One of its flagship projects, Main Street Sundays, temporarily transforms sections of the central business district into car-free zones, giving residents a different way to experience the city. The intervention is modest in scale but deliberate in intent.

Johannesburg’s service delivery failures, crime rates, and economic disparities are documented realities that shape daily life. Mhlungu does not dispute them. “There’s opportunity in the brokenness,” he says. “I think most people don’t see the opportunities and the beauty that lie in all this chaos.” His argument is that perception and possibility are themselves operational forces, not decorative ones.

Robbie Brozin, founder of Nando’s, became an early backer after a six-hour conversation with Mhlungu in New York that ranged across South Africa, creativity, and what transformation might look like. Brozin’s support reflects a specific conviction about method. “If you lead with human dignity, by making the invisible people feel visible, you can actually fix the city from the inside out. That’s what Melu saw,” he says.

The initiative draws a deliberate parallel to a well-known moment of perception-shifting. In 1997, when Apple was losing money and analysts questioned its future, a campaign urged people to “Think Different,” celebrating “the crazy ones; the misfits; the rebels; the troublemakers; the round pegs in the square holes.” Those who know Mhlungu describe him in similar terms, as “a weird oddball of a kid” whose energy pushes against conventional thinking.

An ode he wrote to Johannesburg captures the tension his work inhabits: “Some may look at our city and think we have no way forward.
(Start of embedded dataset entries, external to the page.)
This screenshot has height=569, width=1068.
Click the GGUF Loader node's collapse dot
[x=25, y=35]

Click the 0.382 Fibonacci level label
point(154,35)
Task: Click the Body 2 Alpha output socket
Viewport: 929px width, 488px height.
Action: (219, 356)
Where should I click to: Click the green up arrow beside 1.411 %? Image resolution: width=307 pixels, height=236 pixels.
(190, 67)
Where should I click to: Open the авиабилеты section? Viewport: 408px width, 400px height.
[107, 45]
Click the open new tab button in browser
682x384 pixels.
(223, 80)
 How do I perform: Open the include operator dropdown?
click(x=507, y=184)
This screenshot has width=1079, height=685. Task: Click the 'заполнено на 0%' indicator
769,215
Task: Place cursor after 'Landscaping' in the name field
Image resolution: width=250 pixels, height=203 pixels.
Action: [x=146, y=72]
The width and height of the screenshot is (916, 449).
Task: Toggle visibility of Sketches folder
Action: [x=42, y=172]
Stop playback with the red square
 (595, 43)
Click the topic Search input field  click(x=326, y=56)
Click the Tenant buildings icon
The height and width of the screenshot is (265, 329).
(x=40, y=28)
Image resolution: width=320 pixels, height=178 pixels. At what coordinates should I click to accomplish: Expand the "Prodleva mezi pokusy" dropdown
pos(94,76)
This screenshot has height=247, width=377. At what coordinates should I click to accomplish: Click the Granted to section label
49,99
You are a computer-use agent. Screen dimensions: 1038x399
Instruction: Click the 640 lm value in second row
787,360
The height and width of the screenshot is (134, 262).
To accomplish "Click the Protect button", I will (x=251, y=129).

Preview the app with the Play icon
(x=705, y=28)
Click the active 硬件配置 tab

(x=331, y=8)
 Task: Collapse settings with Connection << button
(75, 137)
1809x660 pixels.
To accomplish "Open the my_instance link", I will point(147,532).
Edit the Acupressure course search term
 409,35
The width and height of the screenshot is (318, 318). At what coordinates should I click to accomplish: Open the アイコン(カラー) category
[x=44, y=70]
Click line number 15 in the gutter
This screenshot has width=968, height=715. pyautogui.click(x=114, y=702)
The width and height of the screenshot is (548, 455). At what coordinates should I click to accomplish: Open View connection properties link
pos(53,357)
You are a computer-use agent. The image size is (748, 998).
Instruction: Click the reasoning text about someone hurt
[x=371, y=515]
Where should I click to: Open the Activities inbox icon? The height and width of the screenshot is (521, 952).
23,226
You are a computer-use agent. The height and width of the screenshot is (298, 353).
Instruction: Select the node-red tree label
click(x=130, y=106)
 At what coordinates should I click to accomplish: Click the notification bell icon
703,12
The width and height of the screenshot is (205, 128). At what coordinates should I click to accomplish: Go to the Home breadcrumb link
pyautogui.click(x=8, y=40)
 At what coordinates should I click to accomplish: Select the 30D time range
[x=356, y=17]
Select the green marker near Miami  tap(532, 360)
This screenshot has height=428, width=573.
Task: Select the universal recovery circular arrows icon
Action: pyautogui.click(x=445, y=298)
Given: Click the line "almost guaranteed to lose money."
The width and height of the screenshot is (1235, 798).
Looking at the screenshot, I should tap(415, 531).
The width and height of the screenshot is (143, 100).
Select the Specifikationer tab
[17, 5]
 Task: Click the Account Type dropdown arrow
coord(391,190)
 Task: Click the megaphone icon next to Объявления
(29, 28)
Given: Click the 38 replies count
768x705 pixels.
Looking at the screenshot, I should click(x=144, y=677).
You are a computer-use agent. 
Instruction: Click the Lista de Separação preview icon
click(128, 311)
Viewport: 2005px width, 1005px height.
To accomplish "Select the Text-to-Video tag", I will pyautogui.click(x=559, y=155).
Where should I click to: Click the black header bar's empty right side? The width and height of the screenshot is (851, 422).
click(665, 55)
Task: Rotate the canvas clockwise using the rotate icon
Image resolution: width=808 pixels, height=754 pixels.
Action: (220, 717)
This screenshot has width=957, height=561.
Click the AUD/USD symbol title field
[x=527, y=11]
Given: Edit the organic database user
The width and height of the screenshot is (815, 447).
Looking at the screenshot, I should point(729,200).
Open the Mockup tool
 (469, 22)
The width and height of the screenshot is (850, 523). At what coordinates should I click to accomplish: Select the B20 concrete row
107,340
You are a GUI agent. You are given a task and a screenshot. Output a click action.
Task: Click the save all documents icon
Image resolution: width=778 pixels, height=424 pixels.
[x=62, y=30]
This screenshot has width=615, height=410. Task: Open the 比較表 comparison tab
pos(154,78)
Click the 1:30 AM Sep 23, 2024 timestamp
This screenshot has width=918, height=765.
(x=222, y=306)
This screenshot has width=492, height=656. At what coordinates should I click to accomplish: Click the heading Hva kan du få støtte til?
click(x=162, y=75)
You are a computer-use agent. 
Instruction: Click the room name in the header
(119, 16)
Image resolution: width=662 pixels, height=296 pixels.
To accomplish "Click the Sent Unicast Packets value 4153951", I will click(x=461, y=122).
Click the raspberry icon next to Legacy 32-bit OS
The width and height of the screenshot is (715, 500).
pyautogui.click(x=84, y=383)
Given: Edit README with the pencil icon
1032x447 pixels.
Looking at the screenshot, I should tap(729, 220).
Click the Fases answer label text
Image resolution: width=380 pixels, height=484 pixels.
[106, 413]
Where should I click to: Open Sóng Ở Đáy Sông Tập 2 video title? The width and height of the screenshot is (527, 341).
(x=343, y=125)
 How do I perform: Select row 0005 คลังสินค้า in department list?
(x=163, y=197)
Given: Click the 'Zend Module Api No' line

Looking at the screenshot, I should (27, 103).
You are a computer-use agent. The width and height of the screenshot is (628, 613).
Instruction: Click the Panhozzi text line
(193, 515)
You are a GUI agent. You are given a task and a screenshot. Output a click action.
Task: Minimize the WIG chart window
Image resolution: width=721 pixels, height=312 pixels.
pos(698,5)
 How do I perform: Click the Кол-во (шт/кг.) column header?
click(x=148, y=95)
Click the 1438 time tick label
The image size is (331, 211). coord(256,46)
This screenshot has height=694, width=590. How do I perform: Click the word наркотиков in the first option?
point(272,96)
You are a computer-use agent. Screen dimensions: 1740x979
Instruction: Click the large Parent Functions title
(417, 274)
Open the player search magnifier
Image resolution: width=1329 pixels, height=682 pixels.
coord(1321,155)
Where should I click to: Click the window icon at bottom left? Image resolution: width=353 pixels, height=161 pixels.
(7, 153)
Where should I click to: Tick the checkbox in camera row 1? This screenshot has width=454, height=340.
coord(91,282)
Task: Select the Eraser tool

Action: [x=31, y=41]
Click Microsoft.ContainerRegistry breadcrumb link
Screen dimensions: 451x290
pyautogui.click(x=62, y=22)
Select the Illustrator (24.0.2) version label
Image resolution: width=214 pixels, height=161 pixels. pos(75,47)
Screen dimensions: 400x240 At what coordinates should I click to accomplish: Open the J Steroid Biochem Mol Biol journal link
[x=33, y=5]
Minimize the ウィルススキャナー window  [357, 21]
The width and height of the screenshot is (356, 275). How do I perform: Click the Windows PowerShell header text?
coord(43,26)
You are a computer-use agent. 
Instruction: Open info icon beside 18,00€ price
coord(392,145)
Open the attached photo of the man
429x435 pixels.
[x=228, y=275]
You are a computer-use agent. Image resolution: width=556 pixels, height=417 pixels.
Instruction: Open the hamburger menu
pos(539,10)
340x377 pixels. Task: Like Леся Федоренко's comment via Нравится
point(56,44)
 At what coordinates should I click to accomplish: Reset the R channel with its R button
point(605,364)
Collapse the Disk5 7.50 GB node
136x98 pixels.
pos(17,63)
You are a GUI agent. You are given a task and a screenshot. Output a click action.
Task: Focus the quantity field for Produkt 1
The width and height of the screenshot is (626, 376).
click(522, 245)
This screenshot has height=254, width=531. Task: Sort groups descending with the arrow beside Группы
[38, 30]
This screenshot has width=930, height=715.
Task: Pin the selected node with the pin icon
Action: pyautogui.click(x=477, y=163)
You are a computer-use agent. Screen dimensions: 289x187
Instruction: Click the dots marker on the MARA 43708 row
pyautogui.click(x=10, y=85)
Guess what? We will make one. Because that is who we are, that is what we do, that is what we know.”

Whether Jozi My Jozi can measurably shift how Johannesburg is perceived and experienced by its residents is the question the initiative has yet to answer. The gap between narrative ambition and operational change in a city defined by infrastructure strain is real, and closing it will require more than visibility alone. What the project has established so far is a model, a method, and a founding bet that human dignity and creative leadership can move a city from the inside out. Whether that bet pays out at scale is what the next phase of the work will have to prove.

Q&A

What is Jozi My Jozi and what is its core operating premise?

Jozi My Jozi is an initiative framed as a 'superconnector' dedicated to revitalizing Johannesburg's inner city. Its operating premise is that before a city can be rebuilt physically, the narrative about what is possible there must shift first. The organization connects people already doing meaningful work in the central business district to platforms and channels that amplify their impact.

What is Main Street Sundays and how does it function?

Main Street Sundays is a flagship project that temporarily transforms sections of the central business district into car-free zones, giving residents a different way to experience the city. The intervention is modest in scale but deliberate in intent.

Why did Melusi Mhlungu leave his career in New York to return to Johannesburg?

Mhlungu left a creative director role at a leading New York advertising agency because he believed he was put on earth to serve through his creativity and thought it was time for Africans and South Africans to be part of fixing South African problems.

What remains unproven about Jozi My Jozi's approach?

Whether Jozi My Jozi can measurably shift how Johannesburg is perceived and experienced by its residents is the question the initiative has yet to answer. The gap between narrative ambition and operational change in a city defined by infrastructure strain is real, and closing it will require more than visibility alone.